The skylark memory profiler is much more advanced,
and can be dumped after a successful build.
$ bazel $STARTUP_FLAGS --host_jvm_args=-Xmx"$mem" dump \
--skylark_memory="$dir/memory.pprof"
$ pprof manual/2023-10-30/10g-2/memory.pprof
Main binary filename not available.
Type: memory
Time: Oct 30, 2023 at 12:16pm (CET)
Entering interactive mode (type "help" for commands, "o" for options)
(pprof) top
Showing nodes accounting for 2816.70kB, 73.34% of 3840.68kB total
Showing top 10 nodes out of 19
flat flat% sum% cum cum%
512kB 13.33% 13.33% 512kB 13.33% impl2
256.16kB 6.67% 20.00% 256.16kB 6.67% traverse_impl
256.11kB 6.67% 26.67% 256.11kB 6.67% _add_linker_artifacts_output_groups
256.09kB 6.67% 33.34% 256.09kB 6.67% alias
256.09kB 6.67% 40.00% 256.09kB 6.67% rule
256.08kB 6.67% 46.67% 256.08kB 6.67% to_list
256.06kB 6.67% 53.34% 256.06kB 6.67% impl7
256.04kB 6.67% 60.01% 256.04kB 6.67% _is_stamping_enabled
256.04kB 6.67% 66.67% 256.04kB 6.67% impl18
256.03kB 6.67% 73.34% 768.15kB 20.00% cc_binary_impl
Here the Memory intensive aspect shows up with 256kB,
which is inline with the output from bazel dump --rules
,
but not reflecting the big allocations we know it makes.
Eclipse Memory Analyzer
The final tool we have investigated is the Java heap analysis tool
Eclipse Memory Analyzer,
which can easily be used with Bazel's --heap_dump_on_oom
flag.
On the other hand it is a little tricker to find a heap dump from a successful build.

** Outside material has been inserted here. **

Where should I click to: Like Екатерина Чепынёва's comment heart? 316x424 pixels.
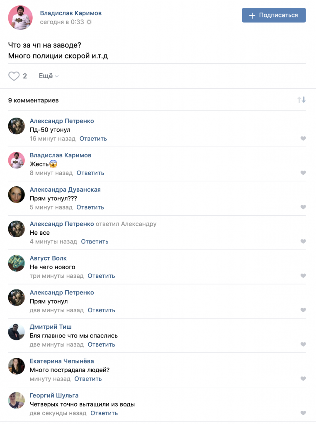(x=303, y=379)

Here we see the (very) big allocation clear as day,
but have no information of its provenance.
We have not found how to track this back to a Skylark function, Skyframe evaluator
or anything that could be cross-referenced with the profiling information.
Build Time
The next section of the talk shows the execution time of the build
with varying memory limits.
This is benchmarked with 5 data points for each memory limit,
and the plot shows failure if there was at least one crash among the data points.
There is a region where the build starts to succeed more and more often, but sometimes crashes.
So the Crash and not-crash graphs overlap a little,
you want to have some leeway to avoid flaky builds from occasional out-of-memory crashes.
We see that the Skymeld graph requires a lot less memory than a regular build,
that is because our big allocations are all tied to Action objects.
Enabling Skymeld lets Bazel start executing Actions as soon as they are ready,
so the resident set of Action objects does not grow so large,
and the allocations can be freed much sooner.
Pessimization with limited memory
We saw a hump in the build time for the Skymeld graph,
where the builds did succeed in the 300 - 400 MB range,
but the build speed gradually increased, reaching a plateau at around 500 MB.
This is a pattern we have seen before,
where more RAM, or more efficient rules can improve build performance.
This is probably because the memory pressure and the Java Garbage Collector
interferes with the Skyframe work.
See Benjamin Peterson's great talk about the Skyframe for more information.
Future work
This section details future work for more tools and signals
that we can find from Bazel's profile information
--profile=profile.gz --generate_json_trace_profile --noslim_profile
.
Written in the standard chrome://tracing
format
it is easy to parse for both successful and failed builds.
This contains events for the garbage collector,
and all executed Starlark functions.
These can be correlated
to find which functions are active during, or before, garbage collection events.
Additionally, one could collect this information for all failed builds,
and see if some functions are overrepresented
among the last active functions for each evaluator in the build.